GIVEN PASSAGE →

####################

Photo © Ian Coristine/1000IslandsPhotoArt.com
 You are here:  Back Issues      Archive Search   

How Dixie II got its name…


What a thrill it was when a package arrived recently from a man I had never met, Bill Schroeder. The envelope contained photographs and a letter with great information about Bill’s grandfather E. J. Schroeder, the original owner of the Dixie II. Bill had read my book, Thousand Islands Yacht Club, and offered to fill in some blanks concerning the club’s history.

Since there’s a Dixie II, have you ever wondered was there a Dixie I? The answer is yes! The original Dixie, launched in the spring of 1905, was designed by Clinton H. Crane. Built at a cost of $15,000 and powered by a 150 horsepower engine, it was roughly 30 feet long. Its owner E. R. Thomas raced the boat just a few times and then sold it to E. J. Schroeder for a reported $10,000. Even though Dixie was regarded as the fastest American motorboat in 1905, it was speculated Thomas wanted a faster boat.

Thomas’ decision to name his new boat “Dixie” is a charming and romantic tale. His third wife was a Tennessee beauty by the name of Linda Lee and as a tribute to her southern heritage, he named the boat “Dixie.”

The Dixie, representing the New York Athletic Club, entered the 1906 Gold Cup race held at Chippewa Bay. She had the fastest time in each of the first two races but due to handicap rules in use at the time, was only in fourth place heading into the final race. The next day high seas swamped the Dixie before the race even started forcing her to withdraw.

At the time E. J. Schroeder was a member of the Motor Boat Club of America and in the fall of 1906 was elected commodore. Later at the club’s annual meeting he announced his intention to enter Dixie in the 1907 Harmsworth Trophy Race to take place in England. Both France and England had already made plans to participate.

Dixie easily won the race and became the first American boat to win the Harmsworth Trophy. However it was amidst great controversy. The French were late with their entries and the Americans refused to approve a waiver. Thus the race ended up being between three British boats and the Dixie.

There were more ramifications than just the French’s irritation with the Americans. The Dixie represented the Motor Boat Club of America and the decision to deny the French the right to race opened a schism within the club’s membership. Consequently E. J. Schroeder was not reelected commodore. This most likely caused hard feelings as he soon resigned and joined the Thousand Islands Yacht Club.

Today there’s a question as to who initiated the move. The general consensus is that the Thousand Islands Yacht Club had the most to gain by having E. J. Schroeder [with his boat Dixie] as a member. Motorboat racing was at the height of its popularity and the Thousand Islands Yacht Club had yet to produce a Gold Cup winner while their rival, the Chippewa Yacht Club, was on a four year winning streak.

This scenario seems plausible as it happened during the time when Gilbert T. Rafferty was commodore and George Boldt was vice commodore of the yacht club. These two gentlemen held these positions from 1903 to 1910 and, in my opinion, did an outstanding job running the club during those eight years. Did Rafferty and Boldt offer E. J. Schroeder membership in the yacht club? We’ll probably never know the entire story but however it happened, it turned out to be a marriage made in heaven.

####################

GIVEN INFORMATION →
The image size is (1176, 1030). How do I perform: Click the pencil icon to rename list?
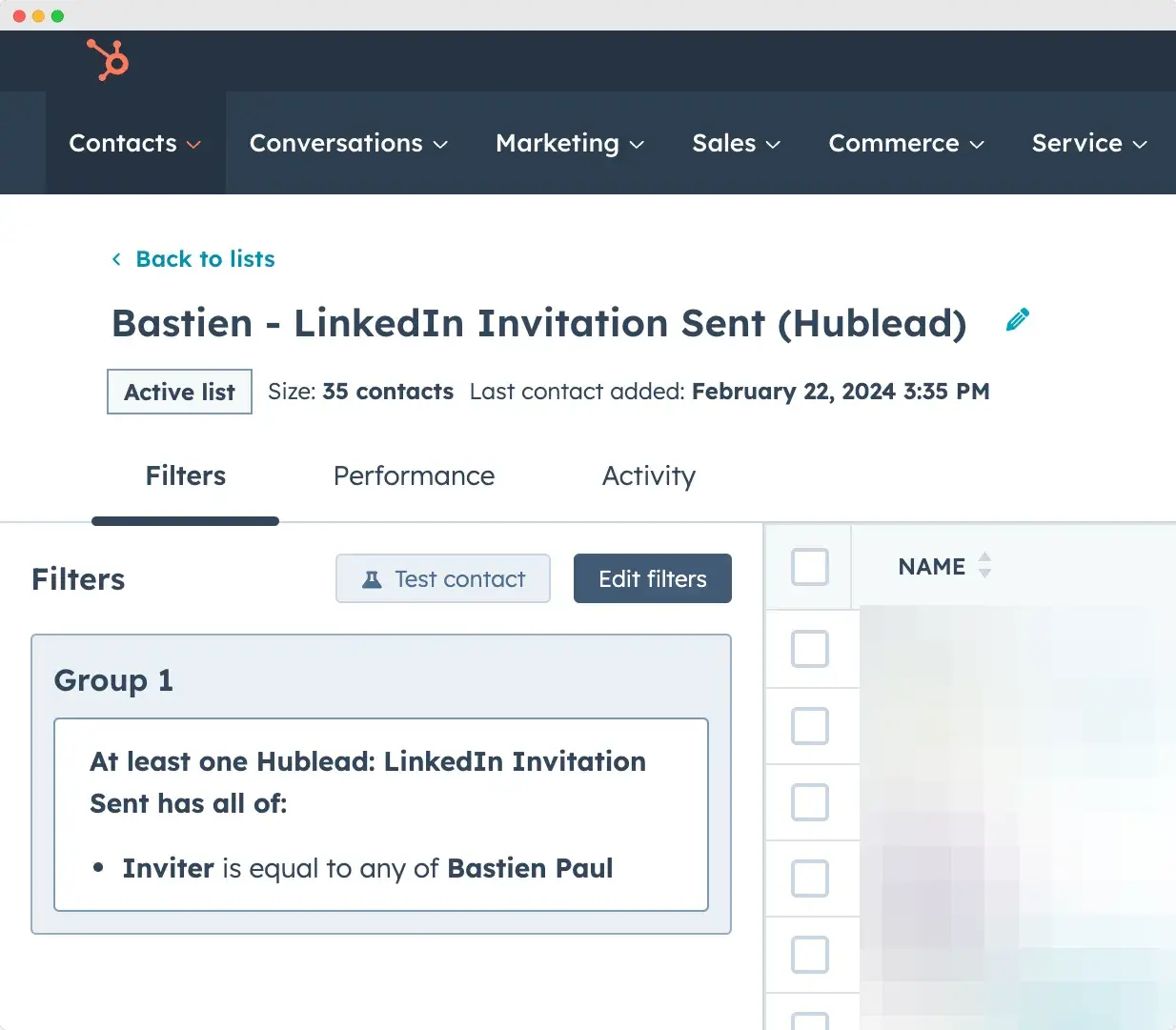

####################

EXERCISES →
(A) In the Dixie II article, can you reproduce word for word the portion starting at "Thomas’ decision to" and ending at "her to withdraw."?
(B) In the Dixie II article, who designed the original Dixie?

FULL SOLUTIONS →
(A)
Thomas’ decision to name his new boat “Dixie” is a charming and romantic tale. His third wife was a Tennessee beauty by the name of Linda Lee and as a tribute to her southern heritage, he named the boat “Dixie.”

The Dixie, representing the New York Athletic Club, entered the 1906 Gold Cup race held at Chippewa Bay. She had the fastest time in each of the first two races but due to handicap rules in use at the time, was only in fourth place heading into the final race. The next day high seas swamped the Dixie before the race even started forcing her to withdraw.

(B) Clinton H. Crane